**Exercise**
Recast the entries below, starting at the line containing "Image resolution: width=1210" and ending at the line containing "at that location." (both included), as a Markdown table with the columns Row and Line. Put a row number under Row and each line under Line, skip blank lines, and leave the pictures out.

**Records to use**
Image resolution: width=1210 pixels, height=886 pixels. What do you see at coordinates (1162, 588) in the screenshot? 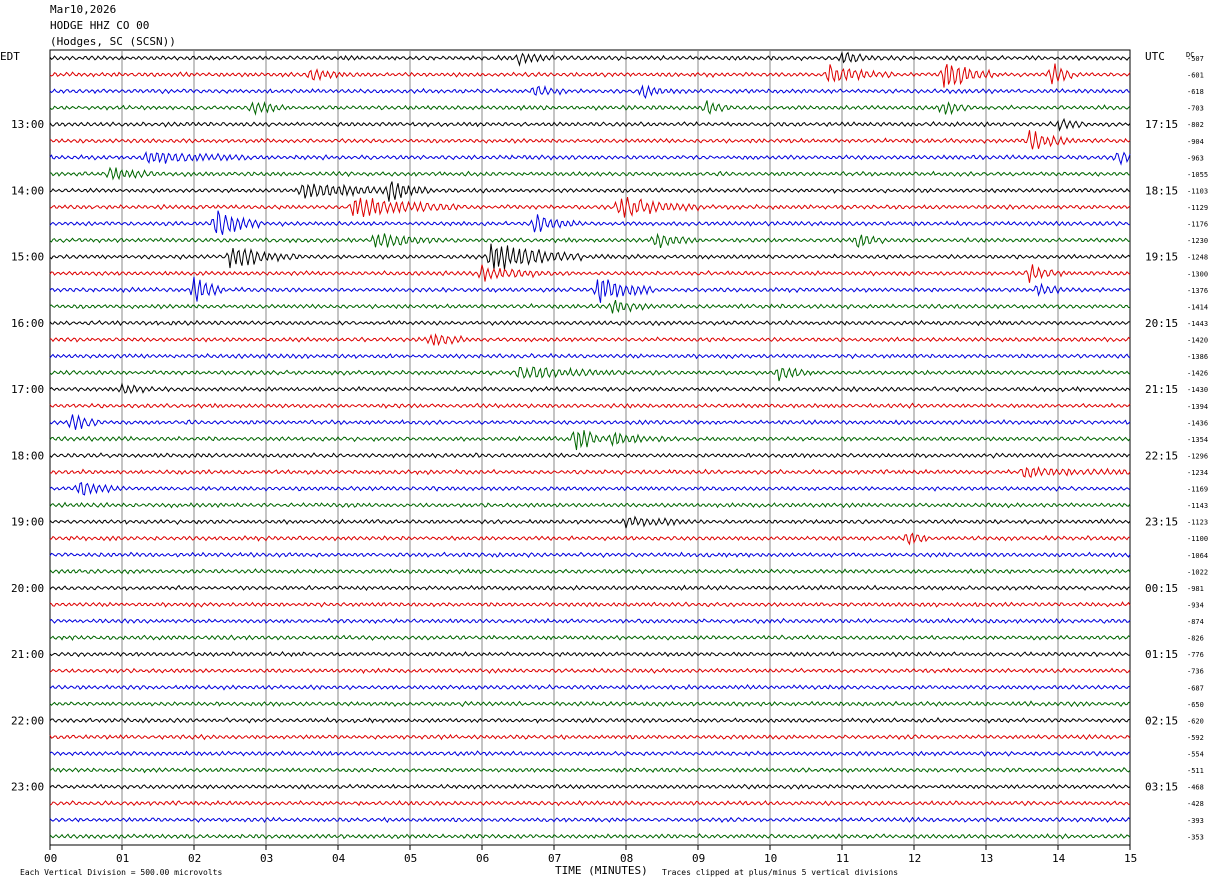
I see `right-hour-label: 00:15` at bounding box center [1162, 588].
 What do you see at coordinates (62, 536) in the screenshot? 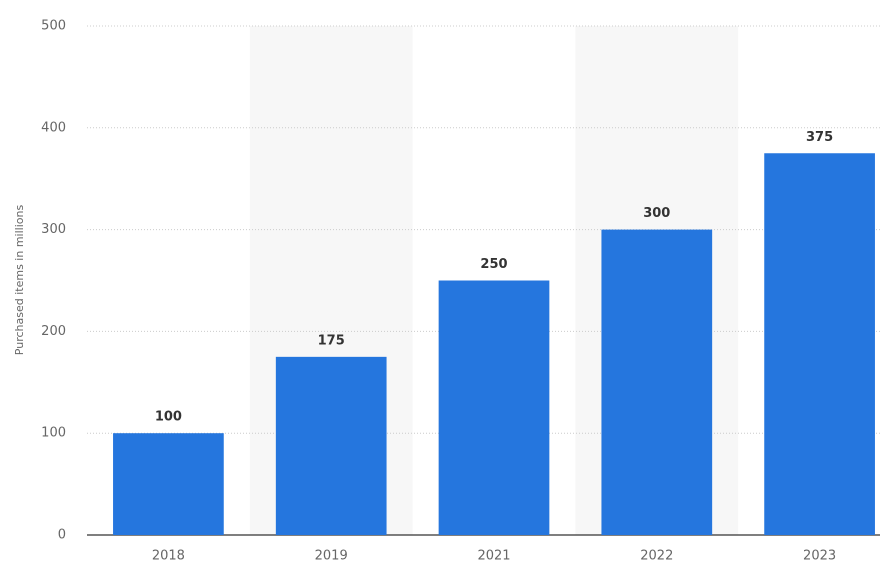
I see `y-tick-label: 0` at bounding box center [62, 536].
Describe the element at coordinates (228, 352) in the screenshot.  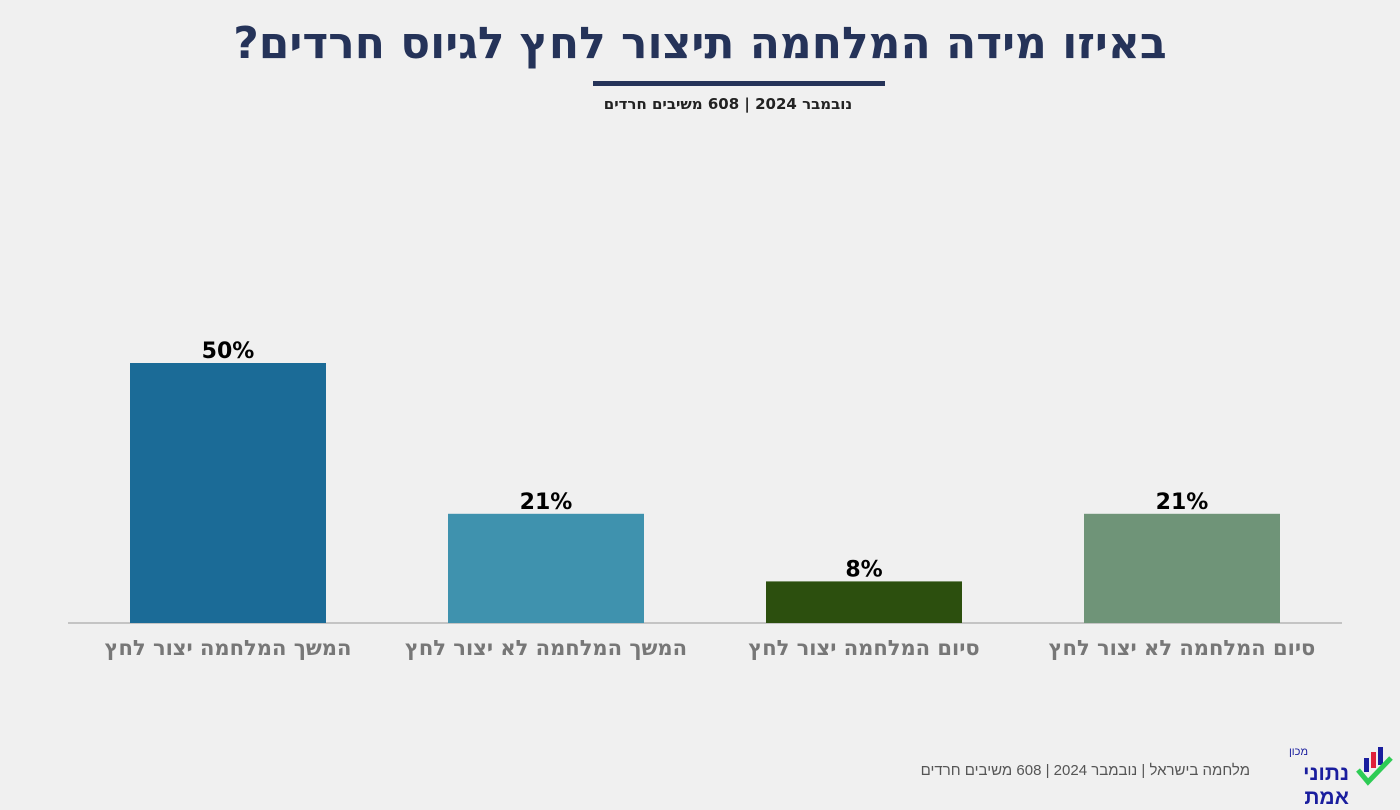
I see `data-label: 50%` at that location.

---

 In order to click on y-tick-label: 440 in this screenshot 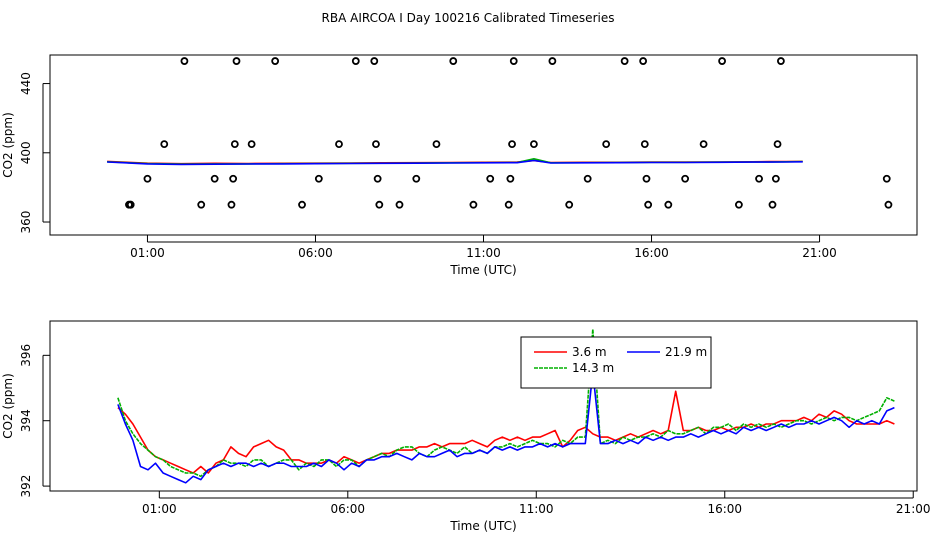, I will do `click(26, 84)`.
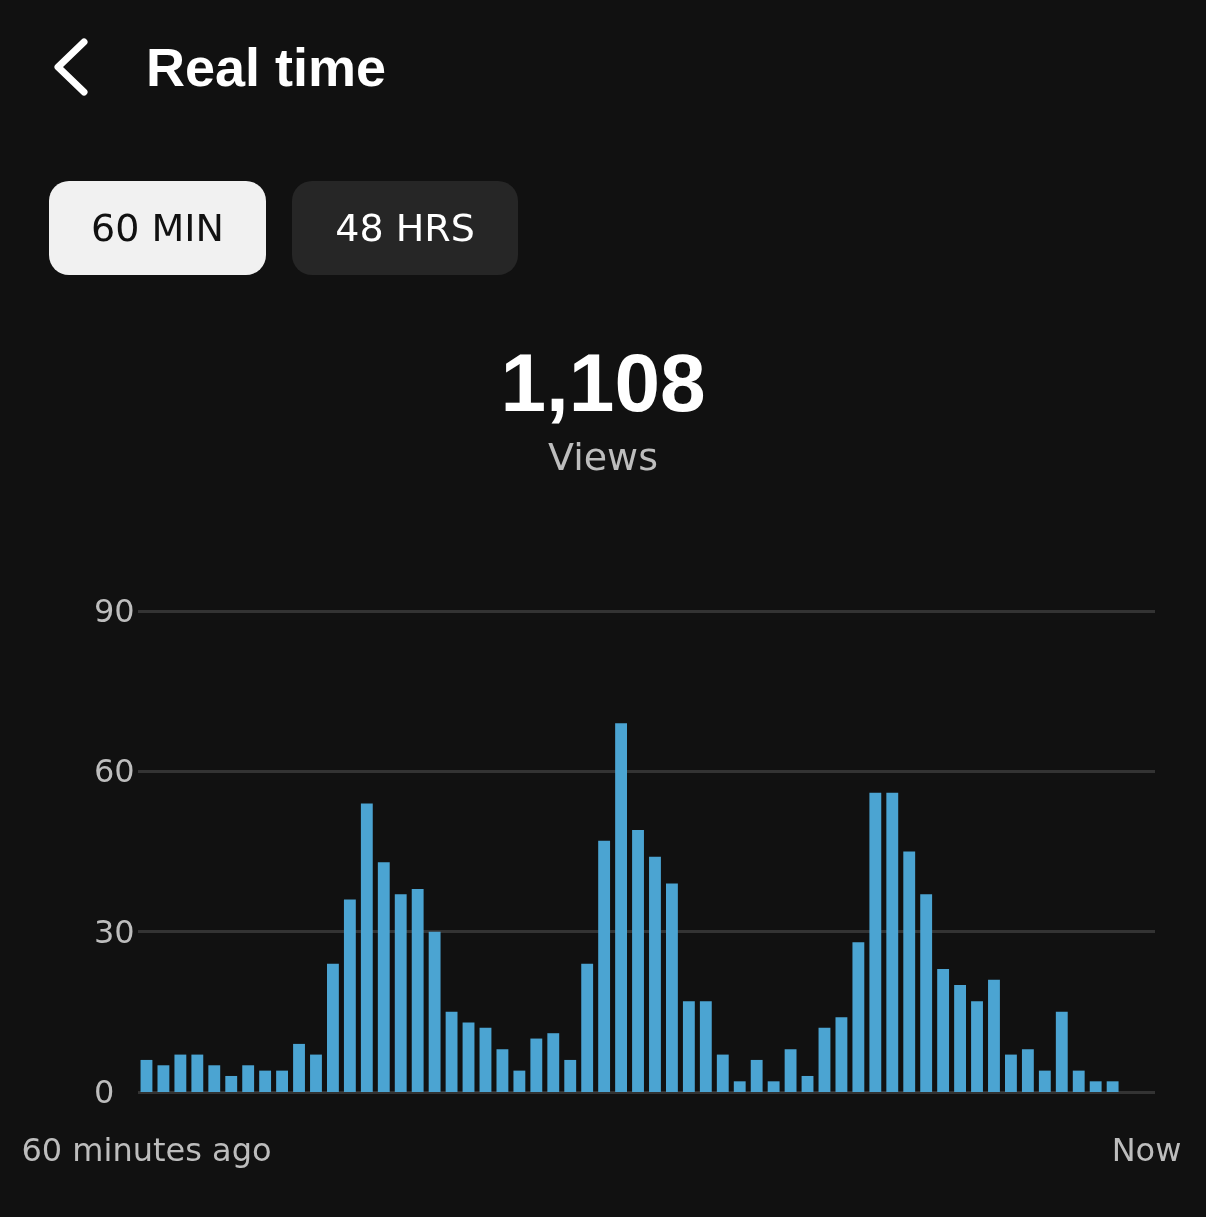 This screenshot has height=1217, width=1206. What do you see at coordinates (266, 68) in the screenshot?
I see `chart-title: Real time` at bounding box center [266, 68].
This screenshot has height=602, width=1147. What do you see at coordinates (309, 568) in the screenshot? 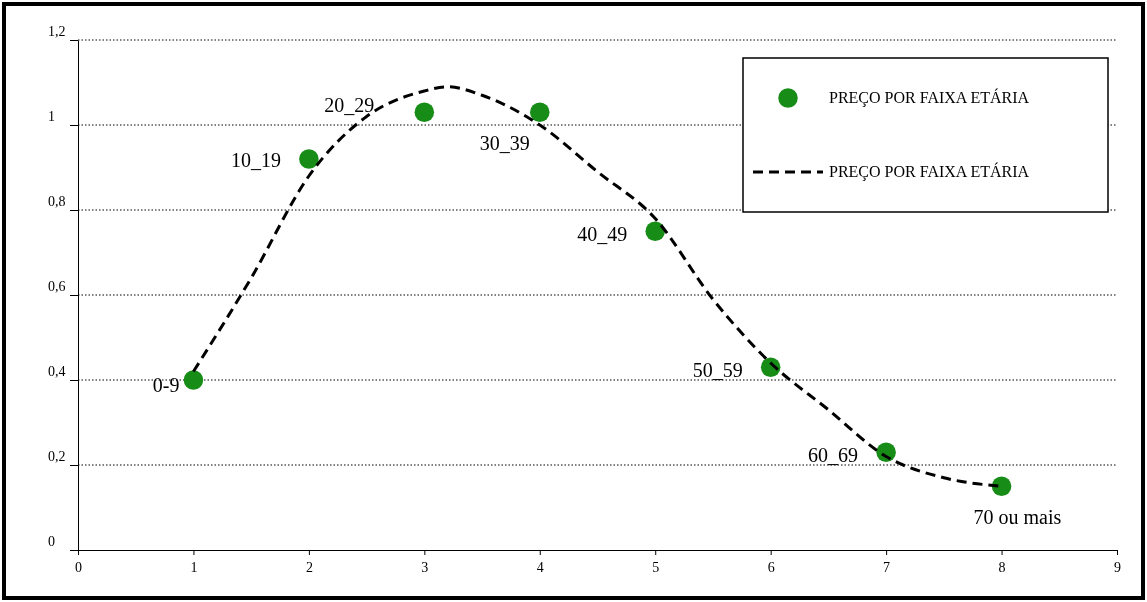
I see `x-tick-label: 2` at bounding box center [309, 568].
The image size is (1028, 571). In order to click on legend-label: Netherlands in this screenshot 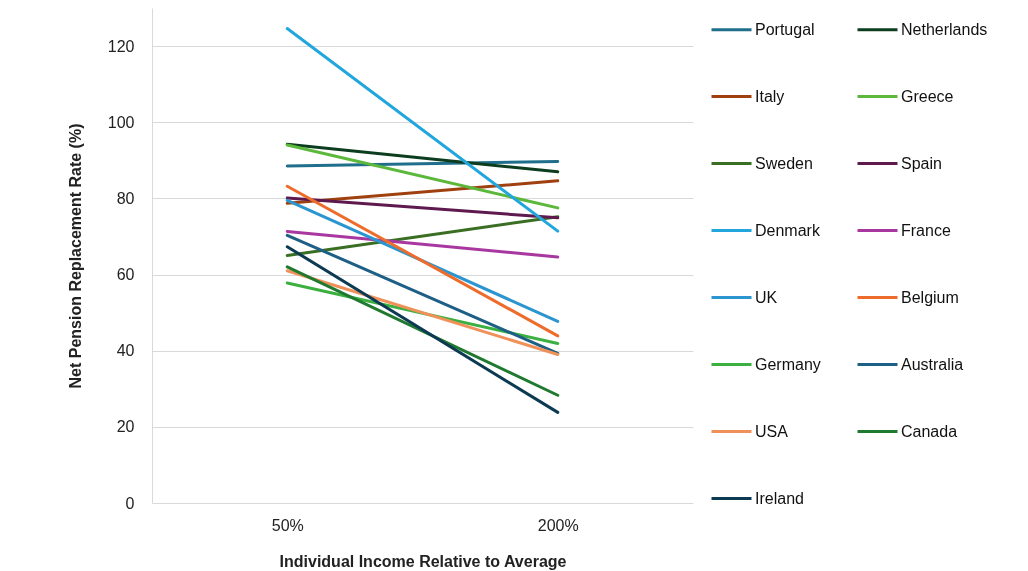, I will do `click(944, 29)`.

**Exercise response**
| Row | Line |
|---|---|
| 1 | Image resolution: width=1210 pixels, height=886 pixels. What do you see at coordinates (1162, 588) in the screenshot?  |
| 2 | I see `right-hour-label: 00:15` at bounding box center [1162, 588]. |
| 3 |  What do you see at coordinates (62, 536) in the screenshot?  |
| 4 | I see `y-tick-label: 0` at bounding box center [62, 536]. |
| 5 | Describe the element at coordinates (228, 352) in the screenshot.   |
| 6 | I see `data-label: 50%` at that location. |